Noyes assented, and expressed his thanks. Then, when he had shut the door upon the doctor, he went back to the bed. His wife's eyes met his, filled with the same agony of fear.
"Are—the women—gone?" she panted.
"Yes for the moment, but they are coming back. Where are the pearls?"
"I don't know—I don't know!"
"You had them. Where did you put them when you left the hall?"
"Inside the bosom of my dress—within everything—next to the skin. When I came to myself, all my clothing had been opened. They must have found! Unless, indeed, the pearls were taken—when—"
Speech failed, a violent shudder convulsed her, the apprehension in her face deepened into horror. The hand he had taken in his clutched him hard.
"Why—what——?"
"The wind came: it was more than wind—it was anger, fury. It seems, when I look back, there was a face with it; or I dreamed the face after. A face that was terrible. I was so near safety when it came: a few more steps: and I was full of triumph. The wind struck me down. I knew no more till I found myself in here, and the women with me. Do you think the pearls—were taken—when I fell?"
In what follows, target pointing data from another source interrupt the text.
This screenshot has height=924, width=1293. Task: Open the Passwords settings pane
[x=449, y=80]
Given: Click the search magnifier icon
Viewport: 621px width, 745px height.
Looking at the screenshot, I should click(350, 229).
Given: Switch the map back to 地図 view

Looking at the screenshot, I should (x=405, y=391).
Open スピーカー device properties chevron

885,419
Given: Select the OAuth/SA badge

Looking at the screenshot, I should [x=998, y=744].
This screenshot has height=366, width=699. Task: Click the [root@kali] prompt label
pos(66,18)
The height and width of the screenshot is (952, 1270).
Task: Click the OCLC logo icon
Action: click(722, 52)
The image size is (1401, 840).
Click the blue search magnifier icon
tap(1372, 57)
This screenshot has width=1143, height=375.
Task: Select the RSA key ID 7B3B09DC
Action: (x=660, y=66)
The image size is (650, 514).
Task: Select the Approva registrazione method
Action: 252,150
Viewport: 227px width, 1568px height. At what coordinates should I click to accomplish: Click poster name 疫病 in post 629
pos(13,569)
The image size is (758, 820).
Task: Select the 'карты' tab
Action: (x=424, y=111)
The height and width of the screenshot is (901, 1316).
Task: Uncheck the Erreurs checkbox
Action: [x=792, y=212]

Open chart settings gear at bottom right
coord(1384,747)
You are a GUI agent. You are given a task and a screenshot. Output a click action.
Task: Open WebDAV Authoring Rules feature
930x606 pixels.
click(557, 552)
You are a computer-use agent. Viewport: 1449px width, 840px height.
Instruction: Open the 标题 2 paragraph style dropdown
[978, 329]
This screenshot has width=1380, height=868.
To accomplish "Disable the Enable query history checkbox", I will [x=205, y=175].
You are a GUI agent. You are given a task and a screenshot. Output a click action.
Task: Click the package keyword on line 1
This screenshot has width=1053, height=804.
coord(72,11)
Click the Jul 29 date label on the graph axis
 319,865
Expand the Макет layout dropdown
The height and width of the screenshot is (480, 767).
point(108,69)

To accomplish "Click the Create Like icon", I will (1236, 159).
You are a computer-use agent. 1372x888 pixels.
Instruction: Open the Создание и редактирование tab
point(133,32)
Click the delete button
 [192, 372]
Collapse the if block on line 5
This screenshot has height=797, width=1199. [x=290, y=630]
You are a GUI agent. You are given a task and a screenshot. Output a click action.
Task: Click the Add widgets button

After the fateful interruption of the wind, and a general dismay over Caryl's loss, the dance was not kept up late. The first gay frolic of it was only half-heartedly renewed, and the guests did not find much appetite for the excellent supper. It was but little after one o'clock when Sir Ian closed the great doors upon the last departure, and retreated to his den. Caryl had put in his hands the quaint antique brooch worn to fasten her dress as Lady Sibell, and again she made tearful expression of her sorrow over the loss of the pearls.
"I think they will be given back," he said: this and no more.
His errand to the den was to replace the brooch. He unlocked the safe with his own key, a key that had no duplicate, and never left his possession. He opened the steel-clamped casket to lay the brooch within, and there, safe and unharmed, was the gleaming roseate string, the heirloom pearls of Dunowe.
A few minutes later he knocked at his brother's door.
"Noel! it is I, Ian, I want to speak to you."
Noel opened at once: he was in pyjamas, and had been on the point of getting into bed.
"What is it, old fellow?"
"Only to tell you that the pearls are found.